Tutto pronto per il fischio d’inizio del campionato italiano di Serie A. Per 38 domeniche gli appassionati e le appassionate di calcio potranno tornare a far battere i loro cuori seguendo le gesta della loro squadra. Ma tra giocatori, tecnici, dirigenti, tifosi e tifose che si preparano a vivere grandi emozioni, di certo c’è anche una trentenne toscana che si chiama Maria Sole Ferrieri Caputi ed è la prima donna che potrà arbitrare gare del massimo campionato italiano, ovvero di uno dei campionati più importanti del mondo.

In un mondo, come quello del calcio, in cui la supremazia maschile è sempre meno schiacciante, almeno sul piano di chi tifa e chi commenta, un’arbitra in serie A dovevamo ancora vederla, e a breve,finalmente, ci riusciremo.

La prima gara della nuova stagione affidata a Maria Sole Ferrieri Caputi, fresca di una direzione al Marassi in Coppa Italia, è infatti un match di B: Modena- Frosinone. L’appuntamento con la serie maggiore è dunque per ora rimandato.

Maria Sole Ferrieri Caputi, la passione per il calcio, la gavetta e l’orgoglio di essere la prima

Ma chi è questa prima donna che sfonda nel suo piccolo quello che finora è stato un muro di cristallo?

Livornese, classe 1990, la prima donna che dirigerà gare in Serie A, è laureata in sociologia e lavora da ricercatrice in un Centro Studi, occupandosi di temi relativi alla sociologia del Lavoro.

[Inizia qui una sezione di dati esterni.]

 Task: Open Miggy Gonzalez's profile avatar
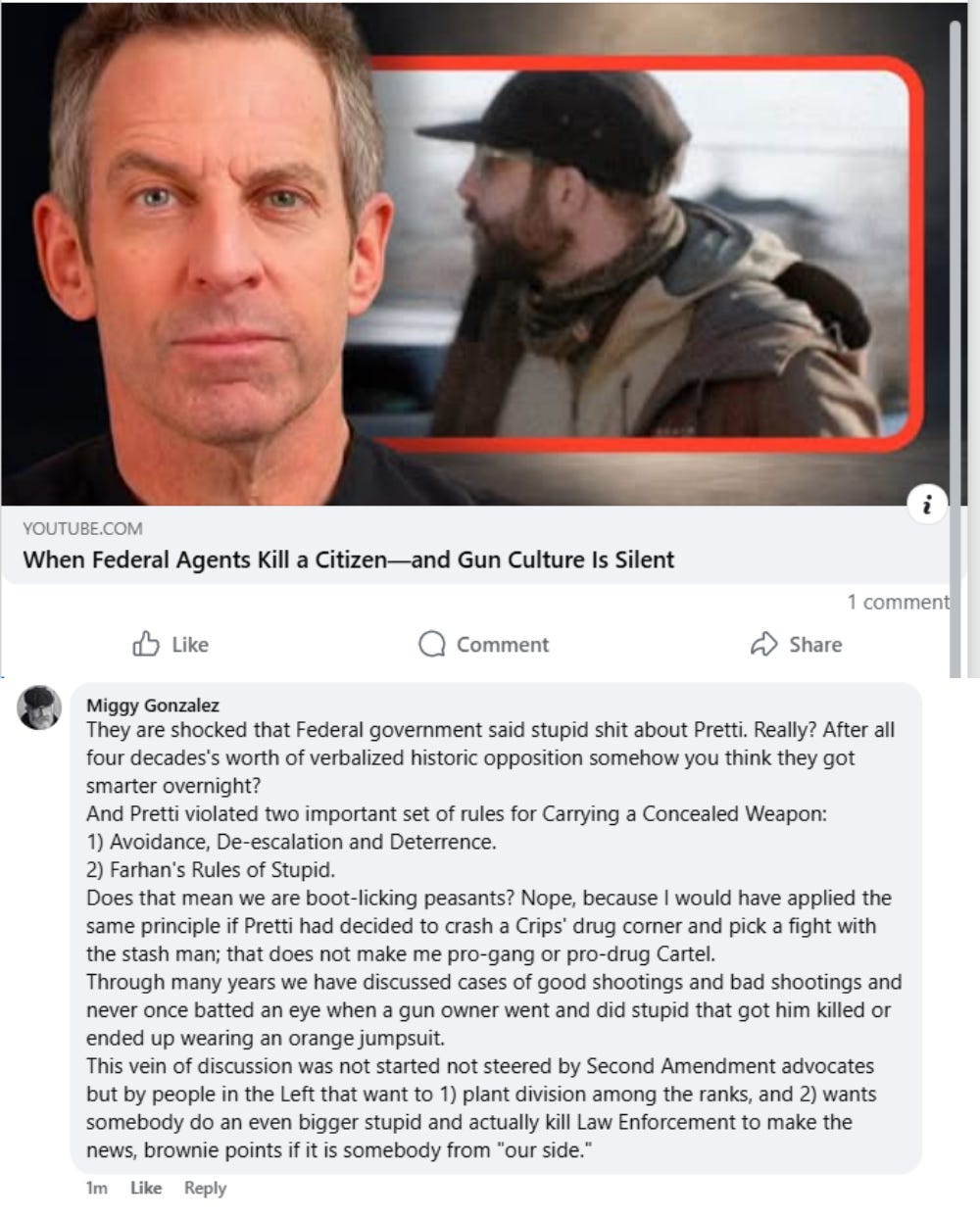tap(40, 707)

La passione per il calcio, come ogni vera ossessione nasce già da bambina, quando avrebbe tanto voluto giocare a pallone, ma i genitori non erano molto convinti dell’idea e così quel desiderio ha dovuto metterlo da parte per un pò. A 16 anni però, quando era ormai in grado di decidere per se stessa, Maria Sole Ferrieri Caputi è riuscita lo stesso a realizzare il sogno di calcare i campi, anche se in modo diverso da come avrebbe voluto tanti anni prima. Niente discese sulla fascia, takle, calci di rigore, esultanze scomposte per un gol al novantesimo: lei sarà quella con il fischietto e i cartellini gialli e rossi, la giudice imparziale delle imprese altrui. Si iscrive alla scuola per diventare arbitra e da lì inizia una carriera che, attraverso una lunga trafila, la porta oggi al debutto sui campi della serie A.

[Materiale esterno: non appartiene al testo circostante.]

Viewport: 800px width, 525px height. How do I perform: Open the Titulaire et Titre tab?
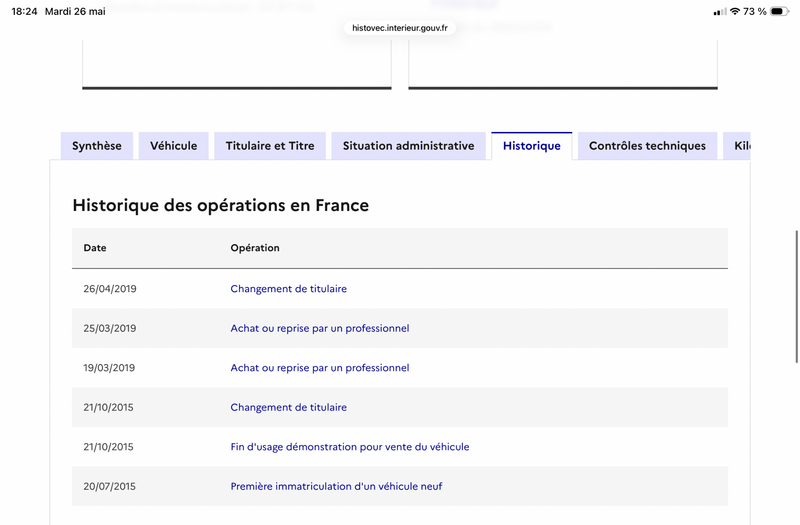tap(270, 146)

In una lunga intervista a Famiglia Cristiana alla domanda se, da donna, abbia faticato di più dei suoi colleghi per arrivare al vertice lei risponde: “I test sono gli stessi. Per arrivare fin qui direi che, sì, negli anni scorsi qualcosa in più ho dovuto dimostrare. Adesso però non ho la sensazione di arrivare in un ambiente ostile. Il calcio per soli uomini di qualche anno fa ha fatto grandi passi avanti nella cultura dell’inclusione. I colleghi mi hanno accolta con tante chiamate di benvenuto. Sono grata di avere questa possibilità. L’essere la prima donna mi dà una responsabilità in più, sta a me ora dimostrare di essere all’altezza di non sfigurare”.

Racconta anche di come gli insulti, le offese, le grida contro, siano arrivati molto più spesso dalle tribune di quei catini infuocati che sono i campi delle serie minori o anche giovanili, che non dal campo, dove il direttore di gioco, maschio o femmina che sia, viene sempre rispettato, mentre sugli spalti dove erano assiepati i genitori di suoi coetanei il fair play rimaneva qualcosa di piuttosto sconosciuto.

Tutte esperienze utili comunque, gavetta preziosa che l’ha portata dove è ora, ovvero as essere la prima, ad aprire l’ennesima strada che percorreranno sulla sua scia, anche tante altre ragazze che lo desiderano, armate di sogni, passione, determinazione e pazienza.